Question

How do you find the sum of the roots of the roots of:\[{x^2} - 5m + 12\]?

Answer 1

Hint: Here in this question you have to learn the well known equation given by siddhicharan known as sridharacharya equation which helps in finding the roots of quadratic equation and nature of roots of quadratic equation. The rule says for any quadratic equation \[a{x^2} + bx + c\] the determinant of equation is \[\sqrt {{b^2} - 4ac} \] and roots can be obtained from \[\dfrac{{ - b \pm \sqrt {{b^2} - 4ac} }}{{2a}}\], and nature of roots can be seen as real root or complex root.
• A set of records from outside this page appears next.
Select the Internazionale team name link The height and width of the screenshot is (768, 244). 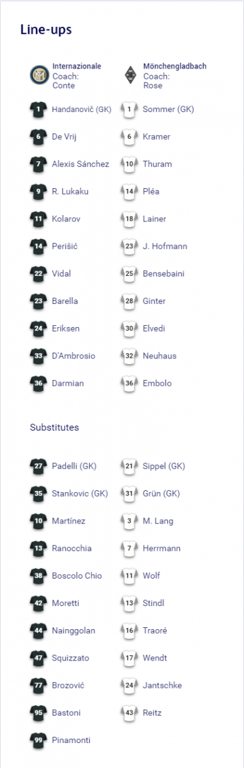point(77,67)
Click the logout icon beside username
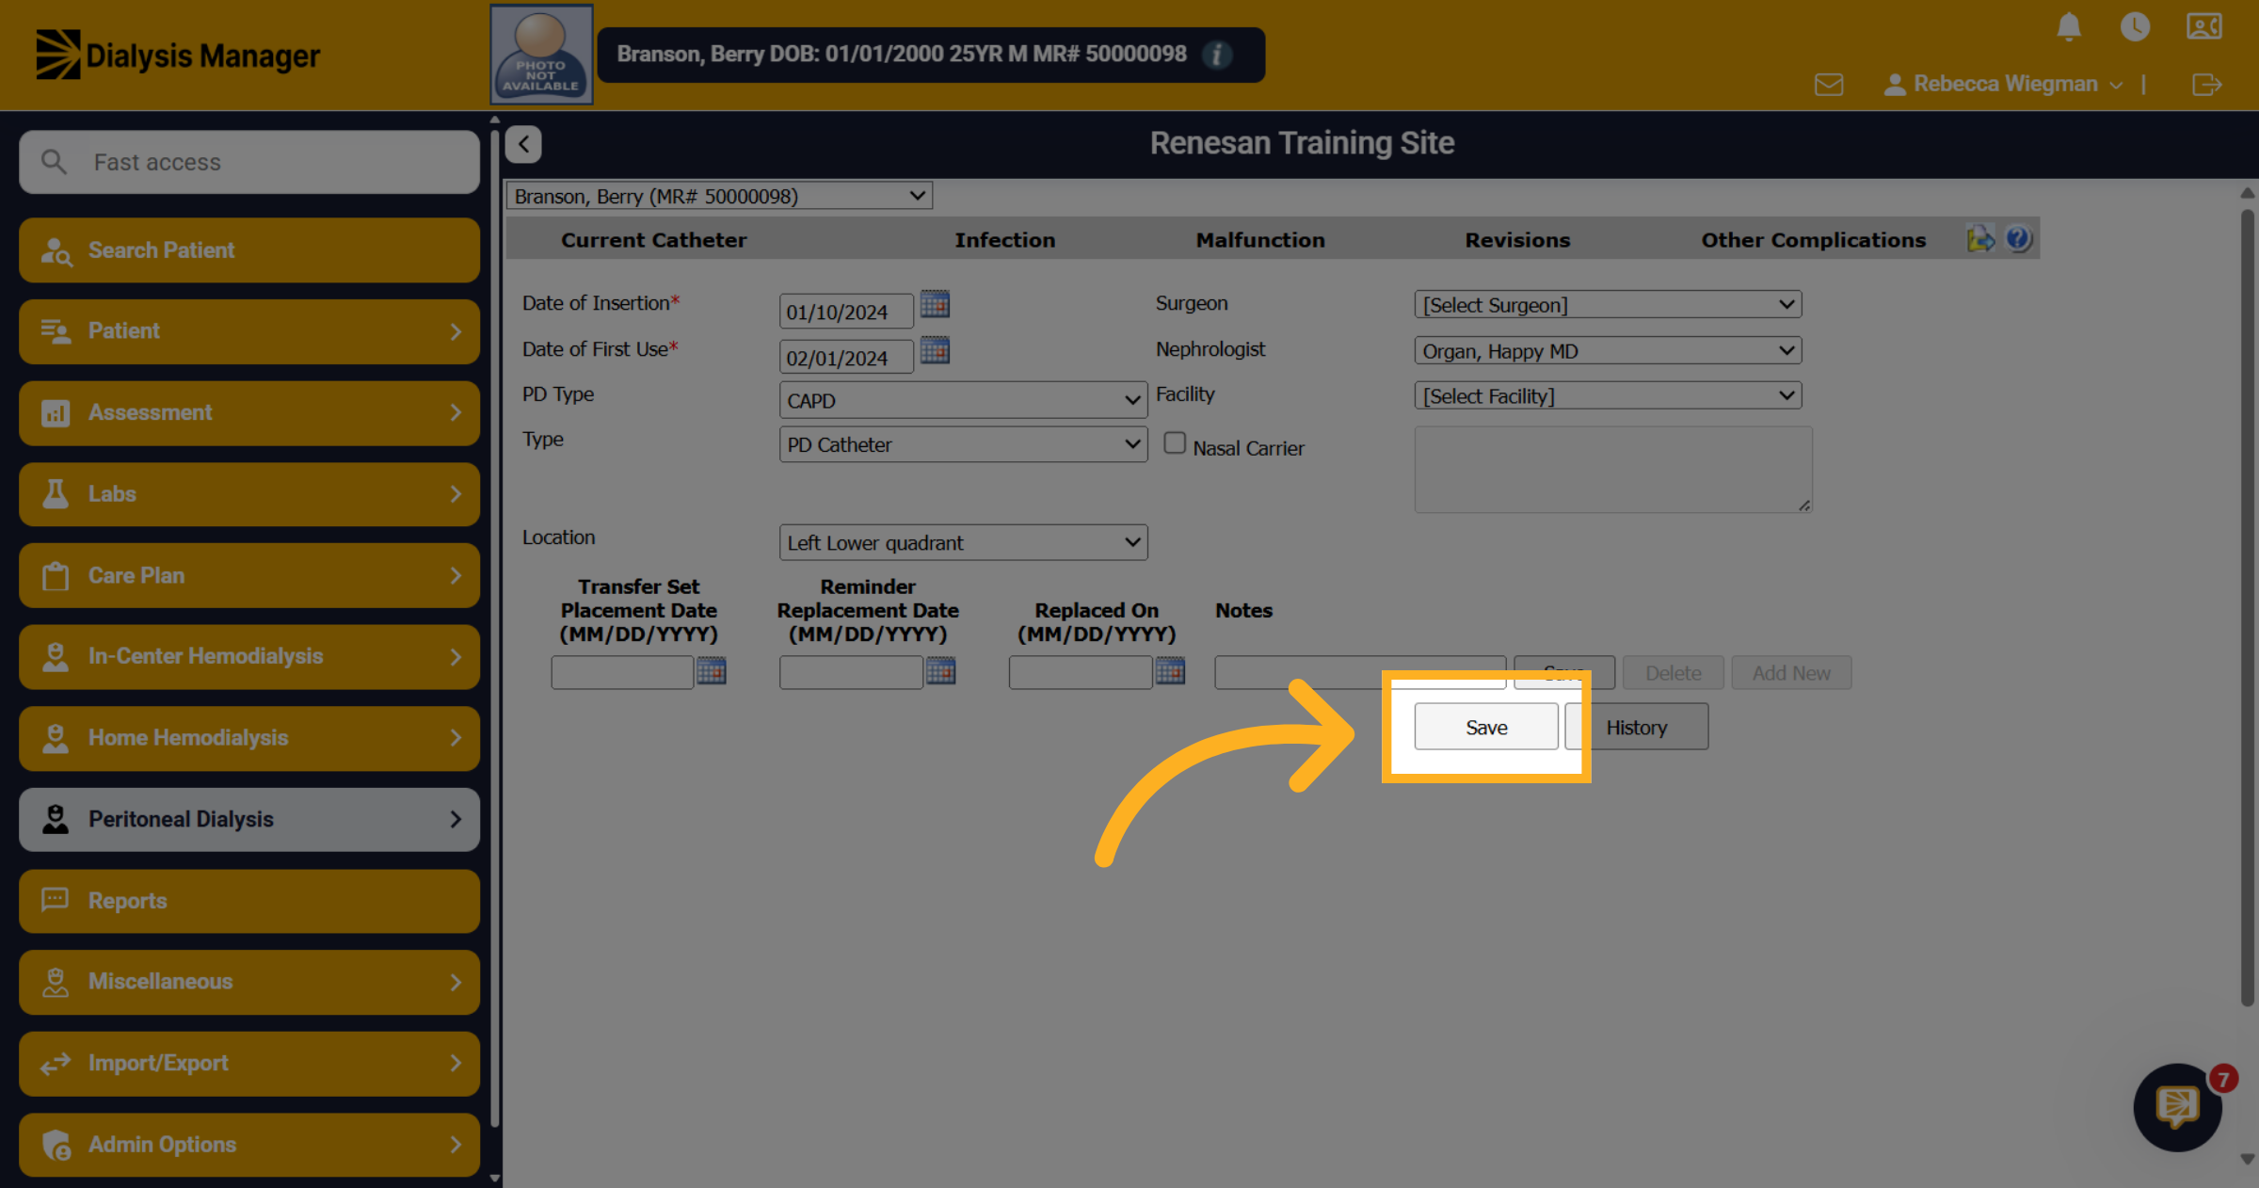The width and height of the screenshot is (2259, 1188). [2206, 85]
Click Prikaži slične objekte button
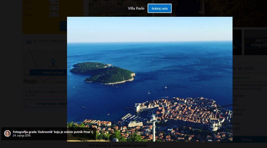The width and height of the screenshot is (267, 148). coord(46,103)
Formulae Used: Sridharacharya rule which says for any quadratic equation \[a{x^2} + bx + c\] the determinant of equation is \[\sqrt {{b^2} - 4ac} \] and roots can be obtained from \[\dfrac{{ - b \pm \sqrt {{b^2} - 4ac} }}{{2a}}\], and nature of roots can be seen as real root or complex root.
And \[\sqrt { - 1} = i\]

Complete step by step solution:
 Given equation: \[{x^2} - 5m + 12\]
Comparing this equation with general quadratic equation \[a{x^2} + bx + c\]
We get,
Value of \[a = 1,b = - 5,c = 12\]
Now, determinant D equals
\[
  D = \sqrt {{b^2} - 4ac} \\
   = \sqrt {{{( - 5)}^2} - 4(1)(12)} \\
   = \sqrt {25 - 48} \\
   = \sqrt {( - 23)} \\
   = \sqrt { - 1} \times \sqrt {23} \\
   = 23i\,(\sin ce\,\sqrt { - 1} = i) \\
 \]
Here we are getting the negative value of discriminant hence we will get complex roots.
Now, for roots of equation we use
\[\dfrac{{ - b \pm \sqrt {{b^2} - 4ac} }}{{2a}}\]
We get,
 \[
   = \dfrac{{ - ( - 5) + 23i}}{{2(1)}},\,\dfrac{{ - ( - 5) - 23i}}{{2(1)}} \\
   = \dfrac{{5 + 23i}}{2},\,\dfrac{{5 - 23i}}{2} \\
 \]
Hence roots of equation are \[\dfrac{{5 + 23i}}{2},\,\dfrac{{5 - 23i}}{2}\] and sum of roots are:
\[
   \Rightarrow \dfrac{{5 + 23i}}{2} + \dfrac{{5 - 23i}}{2} \\
   \Rightarrow \dfrac{{5 + 23i + 5 - 23i}}{2} = \dfrac{{10}}{2} = 5 \\
 \]

Note: Here in this question mid term splitting is not used for finding the roots because it is very difficult to think of the split terms for the middle term of the equation, which follows the condition of the mid term split rule for factorization. But if you think you can find such terms then definitely you can use a mid term splitting method also.